Hay hombres que se arrastran y del miedo se orinan en los pantalones. Canta, catrina. Canta. La botella de cerveza que empuñaba la mujer llevaba una etiqueta dorada, brilló con la luz del farol, bajo el agua ella distinguió la silueta borrosa del hombre que la miraba, Rodrigo. Canta.
La mujer con los labios pegados a la cerveza oscura, sin apartar sus ojos de la puerta, buscó con la mano izquierda el bolso pegado a su cadera derecha. Canta. Por un momento se detuvo, clavó su mirada tras la botella como si en el aguacero ya todo hubiera ocurrido y el agua sólo fuera un recuerdo que se mueve lentamente entre la noche y la desesperanza. Ella sólo hizo su trabajo.
La lluvia caía con un solo propósito, mojar los lugares del recuerdo. El agua cantaba mientras el hombre de la segunda voz apuntó el revólver hacia la puerta, lo vi claro; lo llegué a verlo de frente.

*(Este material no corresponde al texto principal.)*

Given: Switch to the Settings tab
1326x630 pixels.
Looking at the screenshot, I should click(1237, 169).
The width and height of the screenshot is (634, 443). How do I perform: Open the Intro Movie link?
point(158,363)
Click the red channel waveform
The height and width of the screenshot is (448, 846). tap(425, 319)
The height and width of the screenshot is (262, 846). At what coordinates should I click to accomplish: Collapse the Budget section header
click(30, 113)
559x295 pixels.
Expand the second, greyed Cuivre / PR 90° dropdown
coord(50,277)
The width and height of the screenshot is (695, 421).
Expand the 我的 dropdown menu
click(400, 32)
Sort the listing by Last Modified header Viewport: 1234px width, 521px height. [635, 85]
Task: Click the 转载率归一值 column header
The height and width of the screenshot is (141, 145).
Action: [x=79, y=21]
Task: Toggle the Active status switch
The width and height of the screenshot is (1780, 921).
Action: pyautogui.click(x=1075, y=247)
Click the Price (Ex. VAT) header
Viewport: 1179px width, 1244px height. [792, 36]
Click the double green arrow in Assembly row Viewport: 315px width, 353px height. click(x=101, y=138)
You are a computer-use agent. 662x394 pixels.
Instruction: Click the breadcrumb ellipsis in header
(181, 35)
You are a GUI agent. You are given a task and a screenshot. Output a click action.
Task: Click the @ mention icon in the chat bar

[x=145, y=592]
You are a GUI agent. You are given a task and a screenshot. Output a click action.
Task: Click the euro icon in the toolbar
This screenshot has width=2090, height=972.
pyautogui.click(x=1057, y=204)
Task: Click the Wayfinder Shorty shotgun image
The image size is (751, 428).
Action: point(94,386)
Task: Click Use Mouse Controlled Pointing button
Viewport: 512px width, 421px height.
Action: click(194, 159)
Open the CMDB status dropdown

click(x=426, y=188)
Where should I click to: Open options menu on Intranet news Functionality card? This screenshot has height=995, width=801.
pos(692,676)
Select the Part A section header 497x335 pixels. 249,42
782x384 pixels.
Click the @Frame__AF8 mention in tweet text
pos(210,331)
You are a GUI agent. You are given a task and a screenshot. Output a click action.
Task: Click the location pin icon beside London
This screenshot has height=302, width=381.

Ella ya no estaba en la banqueta, se movía en la calle como si buscara acomodo entre los autos, el aguacero y el chongo que ataba sus cabellos. No llegué a saber si se escucharon antes las detonaciones; sólo puedo asegurar que claramente escuché el rebotar de los casquillos en la calle; el humo se disipó, en la banqueta brillaban dos casquillos de 38.
Siguió la lluvia, sostuve el plato de tacos con las manos, mientras, apretadito en mi cintura, el revólver tibio dejó sentir su peso.